质粒大抽后，通常所得质粒浓度为0.1-0.3mg/ml左右，可以用于细胞转染。但是如果想得到高浓度的质粒，可以采用如下的异丙醇沉淀方法浓缩质粒。

1. 加入0.7倍体积的常温异丙醇(例如1毫升待浓缩质粒中加入0.7毫升异丙醇)，混匀后1,2000-14,000rpm 4℃离心10分钟，小心吸去上清液，避免触及沉淀。
   如果希望获得较高浓度的质粒，在洗脱时推荐采用1毫升洗脱液进行洗脱，后续可以转移到2毫升离心管内进行异丙醇沉淀，这样操作起来相对比较方便。异丙醇沉淀的DNA为玻璃状近透明的颗粒状沉淀，和乙醇沉淀产生的含盐沉淀物相比较难观察清楚。离心后取放离心管要尽量轻柔，避免沉淀松动或部分颗粒状悬浮至溶液中。不推荐直接倒弃上清，直接倒弃上清时经常出现直接把质粒沉淀倒掉的情况；如果偏好直接倒弃上清，建议把上清倒弃至一洁净离心管内，这样万一沉淀被倒出，仍然可以从洁净离心管中回收。

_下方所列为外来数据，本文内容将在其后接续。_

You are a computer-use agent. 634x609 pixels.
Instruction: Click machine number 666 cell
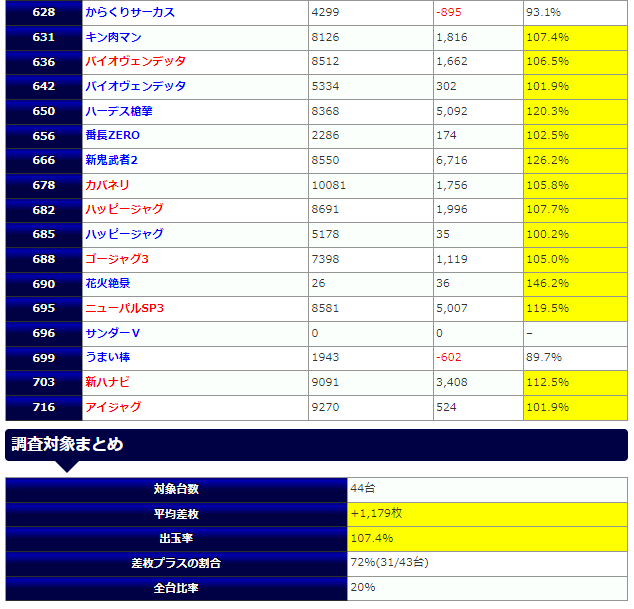click(43, 160)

推荐用移液枪吸去上清，并注意尽量避免吸走沉淀。
2. 加入1毫升常温70%乙醇溶液，轻轻悬起质粒沉淀以充分洗涤，12,000-14,000rpm 4℃离心5-10分钟，小心吸去上清液，避免触及沉淀。
3. 5,000-10,000rpm 4℃离心5-10秒，用20微升或200微升移液器小心吸净残留液体，避免触及沉淀。
4. 肉眼观察无明显液体后(吸净液体后通常在1分钟内即可完成干燥)，加入适当体积的溶液(如溶液V、10mM Tris-Cl pH8.5或Milli-Q级纯水)溶解DNA。
   DNA样品不能过于干燥，否则很难溶解。最好在弱碱性条件下溶解DNA，溶解时可用缓冲液反复冲洗管壁，使管壁上的DNA充分溶解。